Anyone who has seen a Medem film (Lucia y el Sexo) will know what to expect: surface realistic observation is rejected in favour of an excessive formalism, artifice and patterning that allows access to greater emotional truths. The doubling is astonishing - male/female, mother/father, son/daughter, sister/brother, earth/air, North/South, death/rebirth, lost/found, concealment/revelation etc. Two halves should make one whole, but it never does in a Medem film, leading only to further fragmentation. The two main leads are played by three different actors each, leading to a triple splitting of self which is further underscored both by the permanency of the actors playing their parents, and by the different actors playing them slipping into the wrong time frame, e.g. the young Otto appearing in the adolescent Otto's plot.

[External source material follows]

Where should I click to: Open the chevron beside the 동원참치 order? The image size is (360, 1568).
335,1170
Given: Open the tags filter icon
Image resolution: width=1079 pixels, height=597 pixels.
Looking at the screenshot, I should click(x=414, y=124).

Further dislocation occurs in the formal patterning of repetition and coincidence. The same scenes are repeated in different historical moments with different characters. The same events feature different protagonists, depending on the subjectivity of the teller. The main formal device is to have each lead tell in turn the story, but instead of clarifying, this only further confuses, because each sees differently from the other. Medem then undermines this obvious truth by showing a kind of innate bond between Otto and Ana: the palandromic fact of their names, the way each uses the other as a representation of a beloved dead parent etc. And yet again, THIS is denied in the film's most excruciating scene, where, years apart from each other, the two finally occupy the same space at a few feet's distance, on a cafe piazza, and fail to realise.
There is no such thing as a key to Medem, as his labyrinths are Theseus-proof, but the opening credits bear close scrutiny, revealing images of fragmentation - the crashed plane - and rupture, and an intimation of subjectivity that drives the film. Lovers of the Arctic Circle's ending suggests that it is Ana's striving for wholeness, after the ultimate dislocation - death. This reading, though, is questioned throughout - how, for instance, do we account for Otto's voiceover. We are forced to question how much of what we see is, if not literally plausible, than related. Most importantly, it makes us question the past, a history, and how it's told.

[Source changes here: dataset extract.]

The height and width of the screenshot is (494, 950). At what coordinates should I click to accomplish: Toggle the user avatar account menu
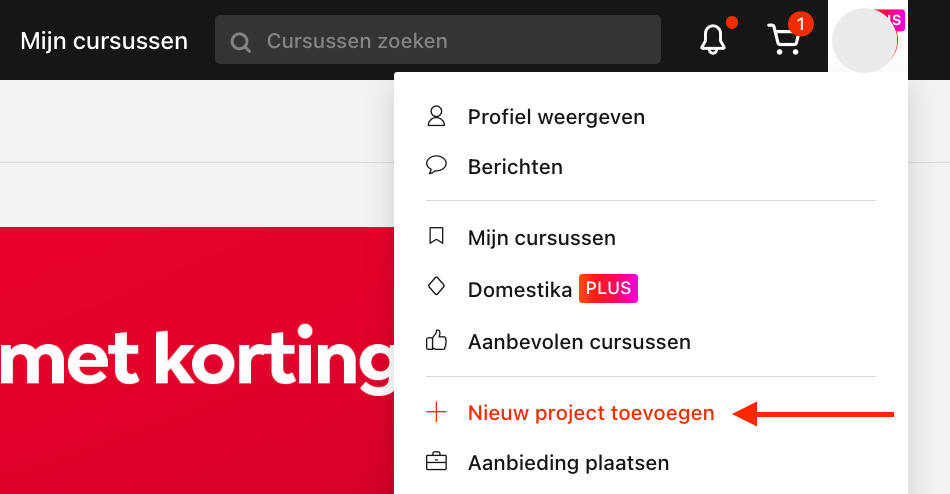point(865,40)
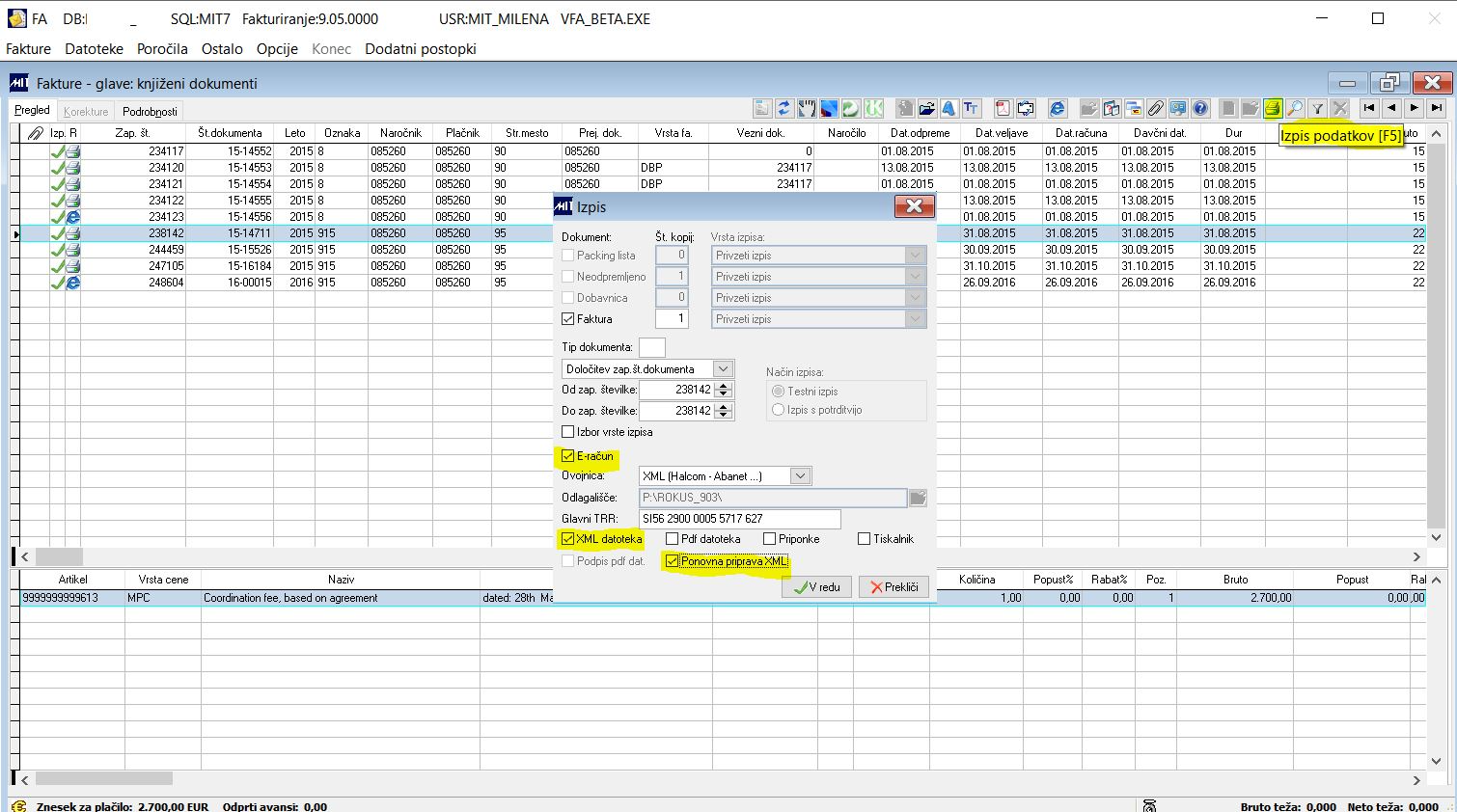Increase the Od zap. številke spinner
1457x812 pixels.
[x=725, y=386]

Medem's films, especially VACAS, are concerned with the difference between literal history, as told by the winners, and the messy, interior, emotional history of people as they live. VACAS featured a character named Peru, the name of Medem's son to whom TIERRA was dedicated, and who stars here as the young Otto. Lovers of the Arctic Circle is dedicated to Medem's father. The film is obsessed, like VACAS and, to a lesser extent, TIERRA, with family relationships, with tradition and continuity, with a saga that seem linear (generation follows generation) but is actually circular, as the past is continually replayed and distorted in the present.
A crucial subplot here is the meeting of Otto's grandfather with a Nazi bomber during the Guernica atrocity, an act that reverberates throughout the film, and touches, for good or ill, every character. The duality of the film is linked to the duality that split Spain apart throughout and after the Civil War. Another historical layer is linked to Medem's own work, as I outlined above, issues of continuity, which include style, cast, doubling, scenes (especially that of a photographer capturing his family), animals with supernatural powers, unresolved, or a proliferation of, endings; as well as discontinuities (e.g. for the first time, no Emma Suarez).
This is my lesser favourite Medem film, when compared to Lucia y el Sexo. It spends a little too much time in the air - its matrix of meaning is not as grounded in the blood and earth of his previous work. This is probably linked to the acting. In the earlier films the almost naturalistic truth of the actors clashed fertilely with the formal artifice. Here, the callow acting of the leads fails to achieve this, leaving one a little unsatisfied. The older stars are magnificent, though, especially Medem regular Nancho Novo, the loveliest man on film; his OWN abandonment is heartwrenching. There is also a great deal less comedy than previously, again, I fear, due to the acting. These are serious quibbles, but ultimately irrelevant - this is easily the best film around at the moment.